** Excerpted records follows **
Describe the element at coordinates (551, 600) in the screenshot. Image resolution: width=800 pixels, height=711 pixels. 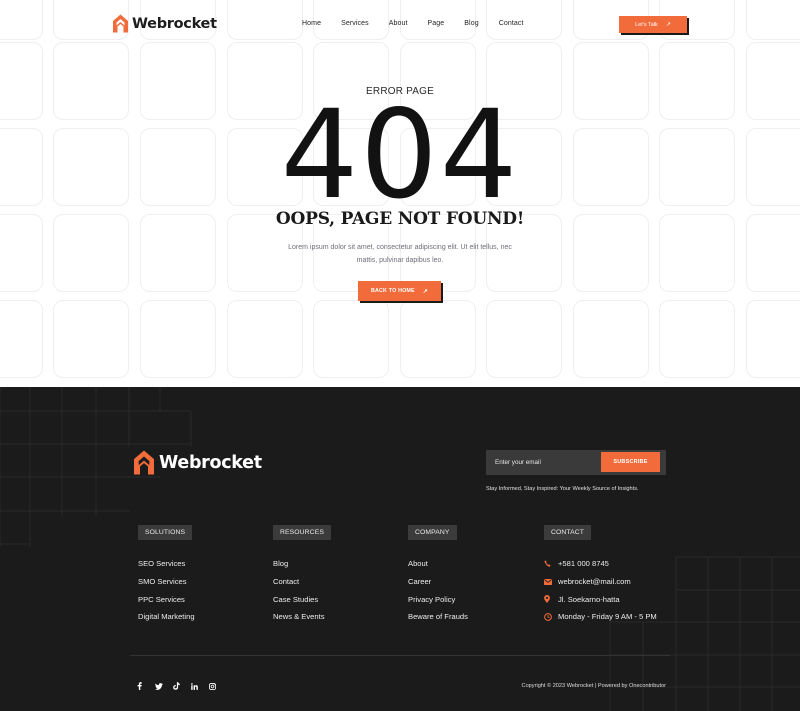
I see `location-pin-icon` at that location.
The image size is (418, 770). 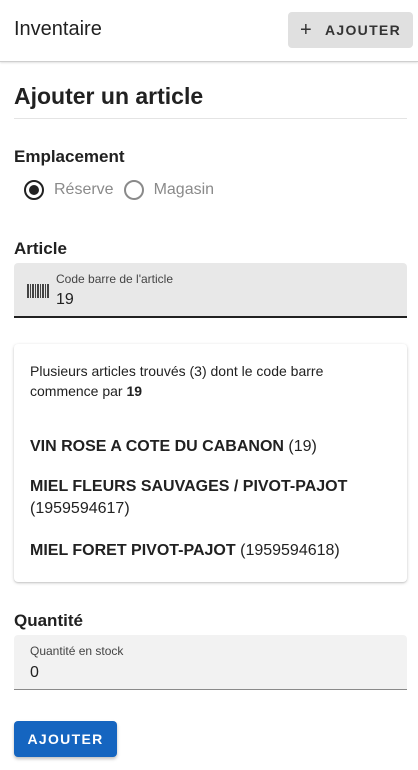 I want to click on appbar-add-button: + AJOUTER, so click(x=350, y=30).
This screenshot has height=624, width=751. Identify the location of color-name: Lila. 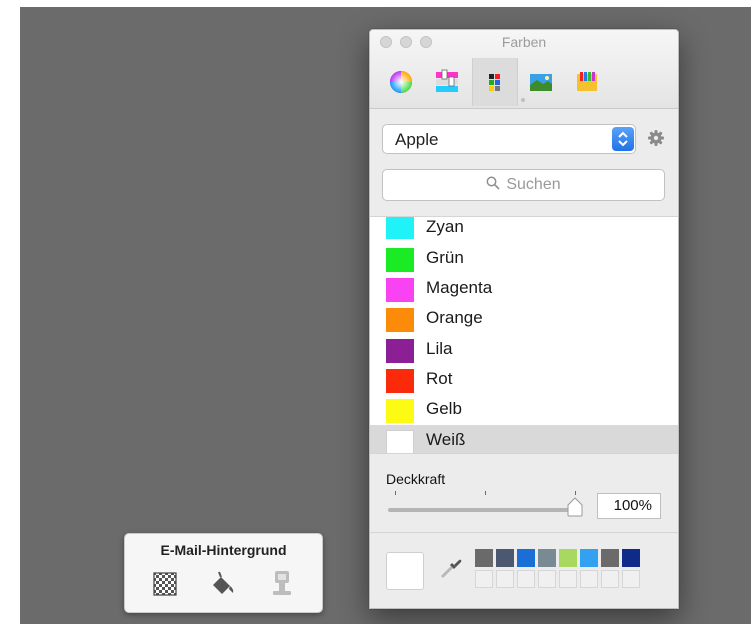
(440, 348).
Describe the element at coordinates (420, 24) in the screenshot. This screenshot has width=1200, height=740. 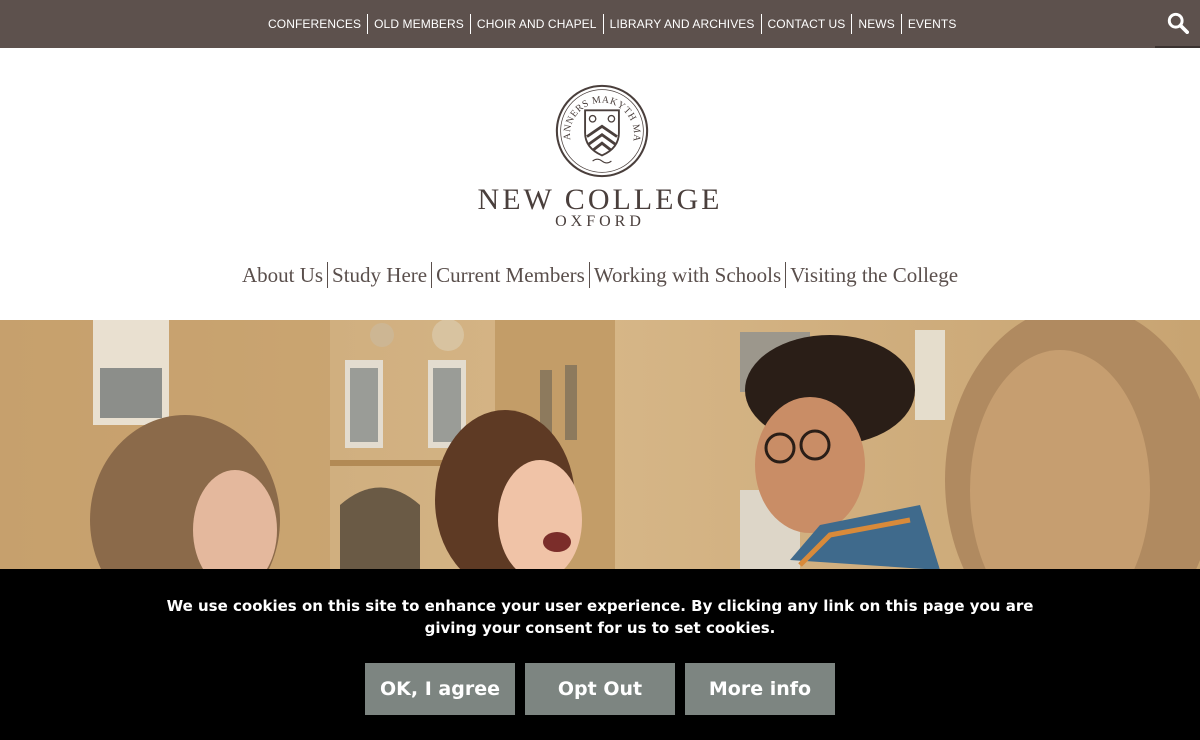
I see `utility-link-old-members: OLD MEMBERS` at that location.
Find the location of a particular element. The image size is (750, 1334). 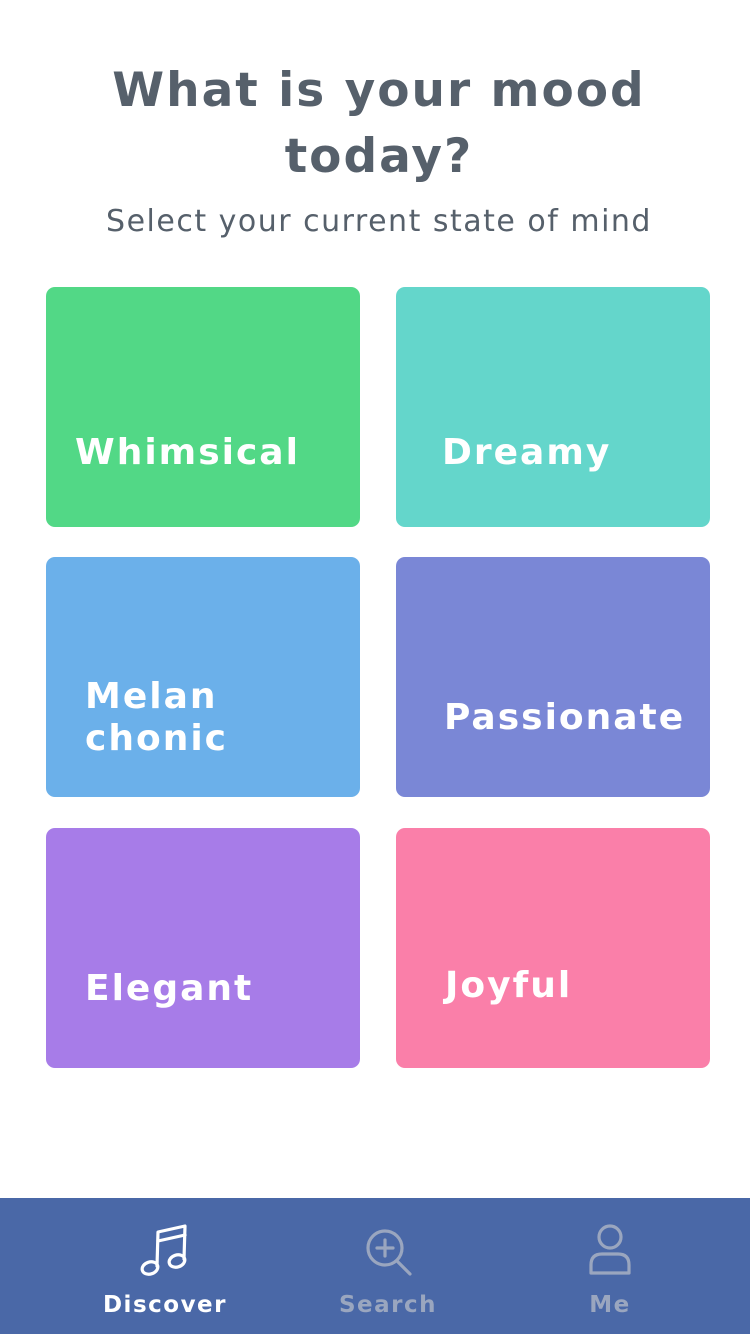

mood-card-melancholic: Melan chonic is located at coordinates (203, 677).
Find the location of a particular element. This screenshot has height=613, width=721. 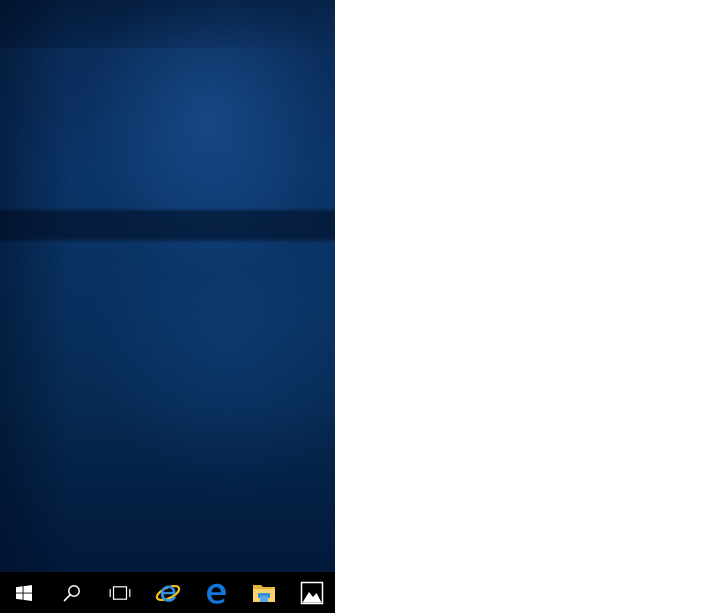

photos-icon is located at coordinates (312, 592).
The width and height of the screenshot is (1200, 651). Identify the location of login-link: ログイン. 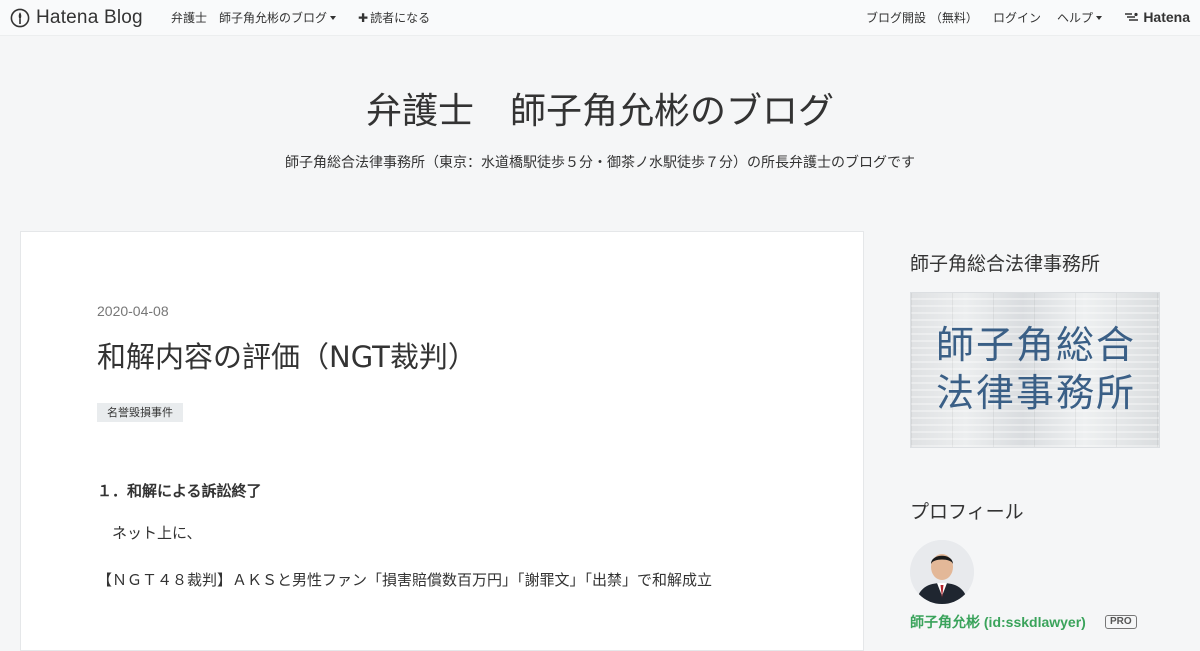
(1017, 18).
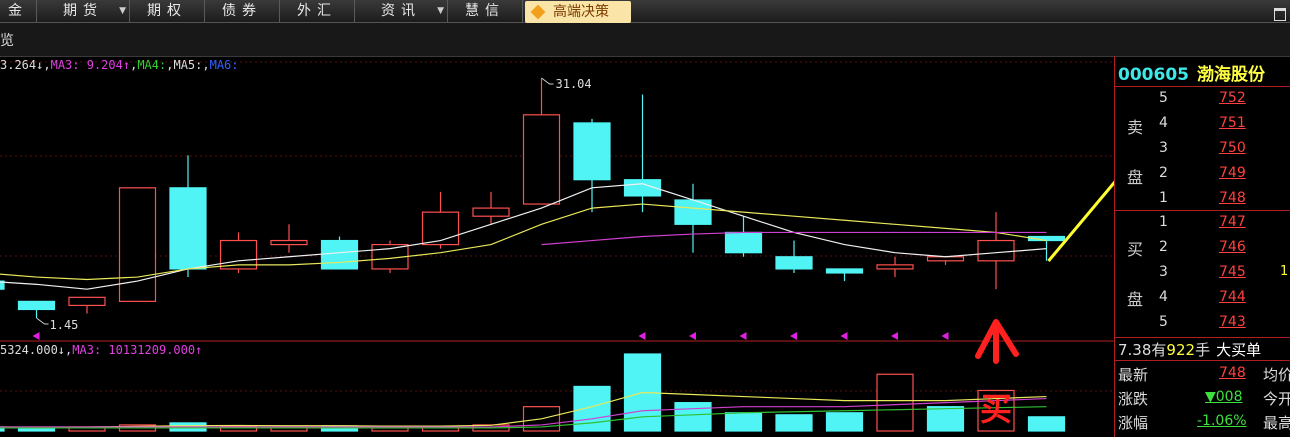  Describe the element at coordinates (65, 65) in the screenshot. I see `ma3-label: MA3:` at that location.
** End of Excerpted records **
Problem
Format the lines between the one containing "Describe the element at coordinates (420, 24)" and the one containing "photos-icon is located", inclusive, as a JSON list of strings with one string per line, omitting blank lines and leaving out the pictures.

Result for this task
[
  "Describe the element at coordinates (420, 24) in the screenshot. This screenshot has width=1200, height=740. ",
  "I see `utility-link-old-members: OLD MEMBERS` at that location.",
  "Find the location of a particular element. The image size is (750, 1334). ",
  "mood-card-melancholic: Melan chonic is located at coordinates (203, 677).",
  "Find the location of a particular element. This screenshot has height=613, width=721. ",
  "photos-icon is located at coordinates (312, 592)."
]